Phase 1/2 Trial: Targeting Resistance With SX-682 And Apalutamide Or Enzalutamide
Scientists are exploring a novel combination therapy involving SX-682 and Apalutamide or Enzalutamide to combat metastatic castration-resistant prostate cancer (mCRPC). This innovative approach aims to overcome the limitations of current treatments by targeting cancer from two distinct angles.
SX-682 acts as a dual antagonist of CXCR1 and CXCR2, two chemokine receptors that play a crucial role in the tumor’s microenvironment.
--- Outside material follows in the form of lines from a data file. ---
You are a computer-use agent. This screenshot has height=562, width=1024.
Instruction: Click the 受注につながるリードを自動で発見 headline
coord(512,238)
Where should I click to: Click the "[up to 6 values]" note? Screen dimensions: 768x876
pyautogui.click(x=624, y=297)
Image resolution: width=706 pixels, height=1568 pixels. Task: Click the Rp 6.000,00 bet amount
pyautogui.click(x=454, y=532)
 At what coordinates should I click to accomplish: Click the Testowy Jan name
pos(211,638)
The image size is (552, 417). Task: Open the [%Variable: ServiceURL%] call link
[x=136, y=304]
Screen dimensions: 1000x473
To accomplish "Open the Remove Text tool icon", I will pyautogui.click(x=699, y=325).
Tumors often create an “immunosuppressive cloak” by recruiting myeloid cells, such as myeloid-derived suppressor cells (MDSCs) and neutrophils, which shield the cancer from the body’s immune system . By blocking CXCR1/2, SX-682 inactivates these immunosuppressive myeloid cells, effectively “heating up” the immunologically “cold” prostate cancer environment and allowing the body’s own T cells and natural killer cells to more effectively attack the cancer . This mechanism also helps reverse chemo-resistance and block metastasis .
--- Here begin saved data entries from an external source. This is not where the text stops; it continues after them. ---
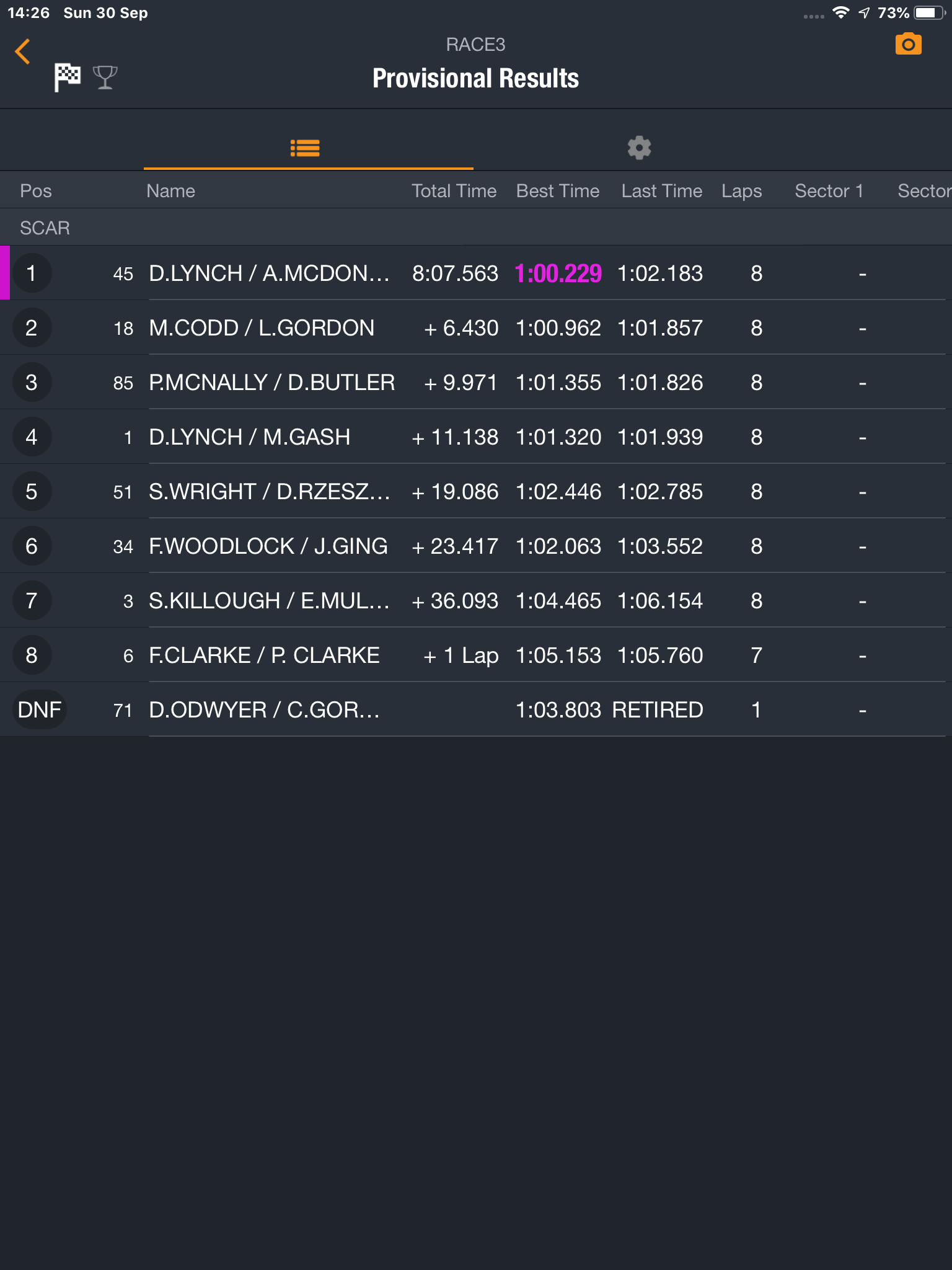Open the F.CLARKE / P. CLARKE row

point(476,655)
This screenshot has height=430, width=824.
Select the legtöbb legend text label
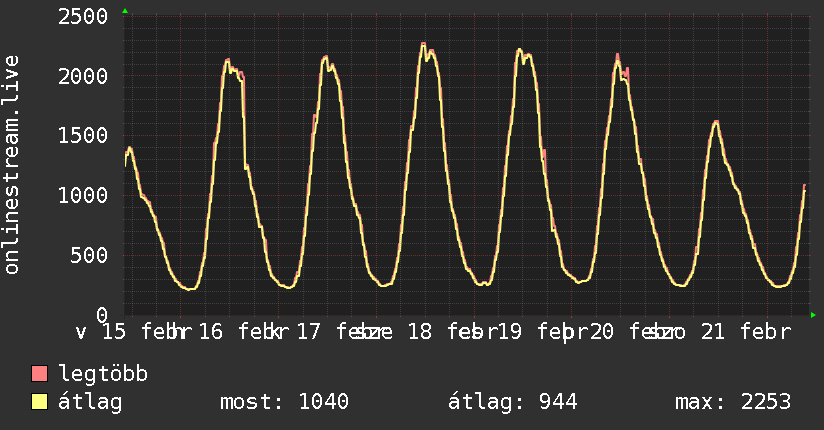(x=104, y=375)
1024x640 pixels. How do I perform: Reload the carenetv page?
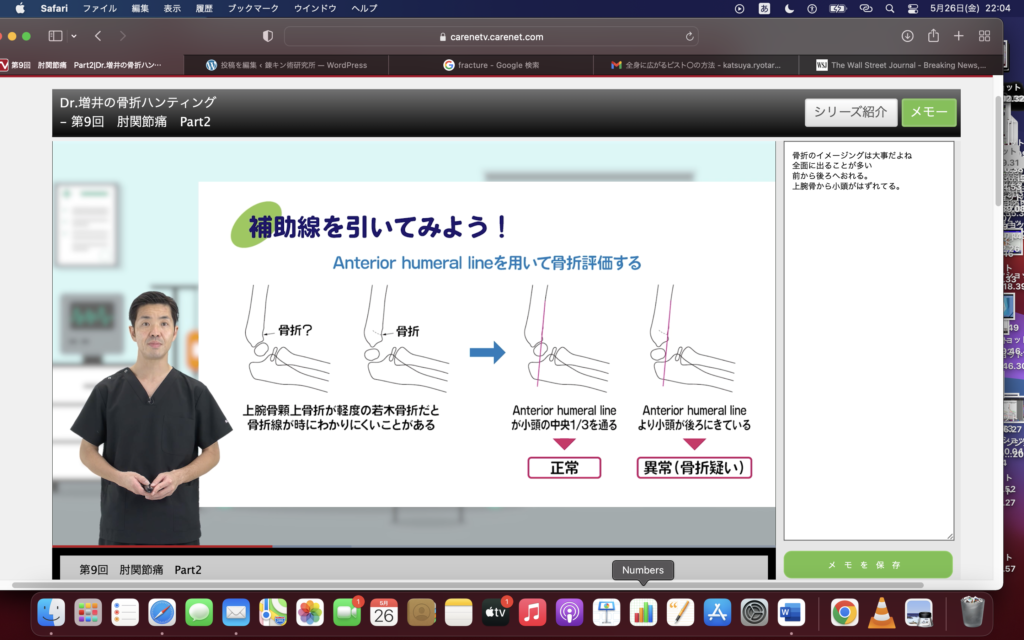(662, 37)
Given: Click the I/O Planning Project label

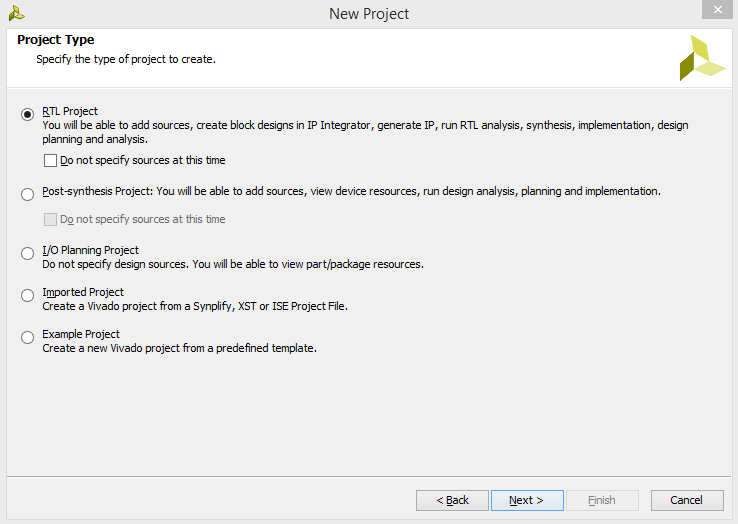Looking at the screenshot, I should [x=90, y=250].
The synergy between SX-682 and Apalutamide / Enzalutamide lies in their complementary actions. Apalutamide and Enzalutamide directly attacks the cancer cells by disrupting their hormonal signaling, while SX-682 works to dismantle the protective, immunosuppressive environment that often allows cancer to resist therapies thee ARSi. This dual-pronged approach is hypothesized to not only enhance the initial effectiveness of treatment but also to delay or prevent the emergence of resistance, thereby offering a more durable response for patients. Preclinical studies have shown that high levels of CXCR2 ligands are negatively prognostic for overall survival in mCRPC patients, highlighting the importance of targeting this pathway. SX-682 has also demonstrated its ability to synergize with other anti-cancer agents by favorably modulating the tumor microenvironment.
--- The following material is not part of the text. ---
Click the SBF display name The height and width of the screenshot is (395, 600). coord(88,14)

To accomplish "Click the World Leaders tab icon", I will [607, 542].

By combining a potent androgen receptor inhibitor with an agent that re-educates the tumor microenvironment, researchers hope to provide a new, more effective strategy for these patients.
A Phase 1/2 clinical trial, known as ASpiRE (NCT07002320), is currently recruiting participants to evaluate the safety, tolerability, and anti-tumor activity of Apalutamide with SX-682 in men with mCRPC.
Another Phase 1/2 trial, known as SYNERGY-201 (NCT06228053), is instead recruiting participants to evaluate the combination of SX-682 and Enzalutamide.